Посёлок рядом с космодромом сильно разросся за последнее время и стал шумным. Теперь тут жили не только стчк, но представители двух десятков рас, а корабли приземлялись по нескольку десятков раз в день, и для их экипажей была отстроена целая улица магазинчиков, борделей, кантин и гостиниц — улица, шум на которой не утихал круглые сутки.
«Звёздная Россыпь» была кантиной весьма популярной благодаря в первую очередь своей дешевизне. Именно поэтому же основную её клиентуру составляли джаго, хотя владели гостиницей несколько родичей-калмов. Калмы буквально изводили всех вокруг бесконечными жалобами на разорение, поборы, убытки, унижения, погромы, издевательства и прочее — но при этом упорно не закрывали заведения, а из их клиентов считанные единицы уходили из «Звёздной Россыпи» своими конечностями и хотя бы с мелочью на карточке или в кошельке. Кен ло Хеерорд, например, по роду занятий отлично знал, что счёт калмов в одном из банков их родной планеты плавно и неуклонно растёт каждый день — но его это совершенно не касалось. Его не касалось ничего кроме вещей, от которых зависел грузопоток, идущий через планету — ну и дел, в которых оказывались замешаны сторки. А такие возникали нечасто — соотечественники кен ло Хеерорда в окружении дикарей-чужаков всегда держались сплочённо, настороженно и не позволяли себе, например, напиться.
В отличие от тех же даго…
…Как раз сейчас, рыгая и урча, один из представителей этой славной расы раскорячился возле крыльца кантины, бурно зажурчал. Урчание сменилось смешанным с бульканьем мочи довольным похрюкиваньем, а оно в свою очередь — удивлённым выдохом, когда что-то упало на него сзади и сверху.

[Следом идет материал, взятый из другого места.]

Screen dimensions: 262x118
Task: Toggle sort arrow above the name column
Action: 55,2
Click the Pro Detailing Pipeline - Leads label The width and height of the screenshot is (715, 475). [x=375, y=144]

Что-то, не очень тяжёлое, и джаго собирался уже удивлённо стряхнуть это… но горло вдруг вспорола, рассекла слева направо огненная боль, и гигант изумлённо увидел, как на стену напротив него хлещет кровь. Его кровь.
Его зарезали.
Он завалился на спину. Хотел взреветь — не получилось, наружу вырвался клокочущий сип. Попытался ещё, булькая перерезанным горлом, встать, но какая-то тонкая фигурка наступила ногой на вздымающуюся грудь, и сил столкнуть эту ногу не было. Джаго ещё увидел в ночи белизну ясной, ликующей улыбки и услышал слова своего языка — старательно произнесённые: «Эта планета. Вспомни. Семья. Земляне. Хорошо — ты был жив это время. Я убил тебя. Я их младший сын.»

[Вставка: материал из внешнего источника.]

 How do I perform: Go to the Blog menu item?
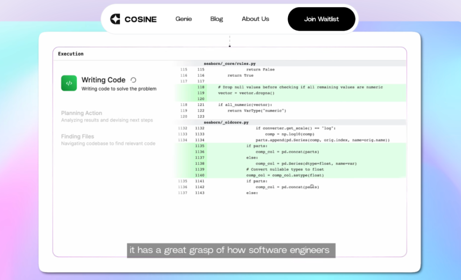point(217,19)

Потом жизнь покинула содрогающуюся тушу…
…Мальчик огляделся. Нагнулся и с усилием, но ровно потащил удобно скользящую по грязи падаль за навес.
Дело ещё не закончено…
…Когда влезший в окно — что сигнализация на окне отключена, кен ло Хеерорд обнаружил при тщательном осмотре помещения сразу после ужина — воспитанник обнаружил, что сторк сидит в кресле точно напротив этого окна и ждёт, то ничуть не смутился. Мальчишка был бос, насквозь мокр и тих, как ночная тень, хотя тащил на плече большой мешок. Тоже мокрый… только как-то иначе мокрый. Не от дождя. Нет. Тёмные густые потёки на плотной синтетической ткани точно не было дождём.
Это была кровь.
Поймав выжидательный взгляд кен ло Хеерорда и смерив взглядом стоящий рядом с креслом х’онд, землянин усмехнулся и, с усилием подняв мешок, вывернул его.

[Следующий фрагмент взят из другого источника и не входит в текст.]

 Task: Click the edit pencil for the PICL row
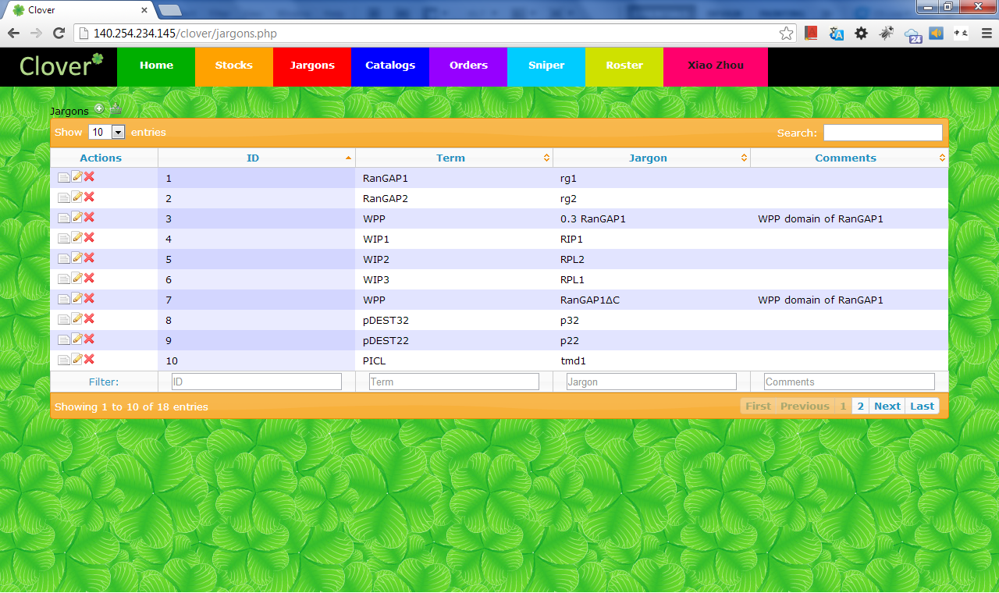[76, 359]
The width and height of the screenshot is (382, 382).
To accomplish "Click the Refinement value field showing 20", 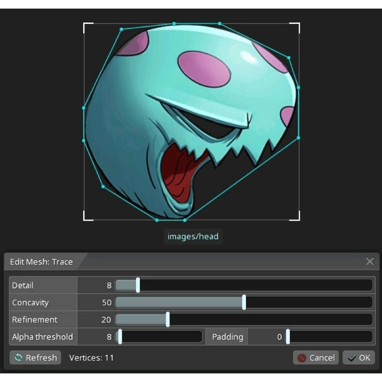I will [96, 319].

Кен ло Хеерорд сел прямее, когда увидел, что тяжело выкатилось на пол комнаты.
Это были головы.
Пять голов джаго — с выкаченными, налитыми кровавым ужасом глазами, с кровью на посмертных оскалах за синими губами.
Мальчик стоял над ними, расставив ноги — и улыбался. Лицо его было страшным и весёлым, как у зуртса — демона войны. Куда страшней отрубленных голов.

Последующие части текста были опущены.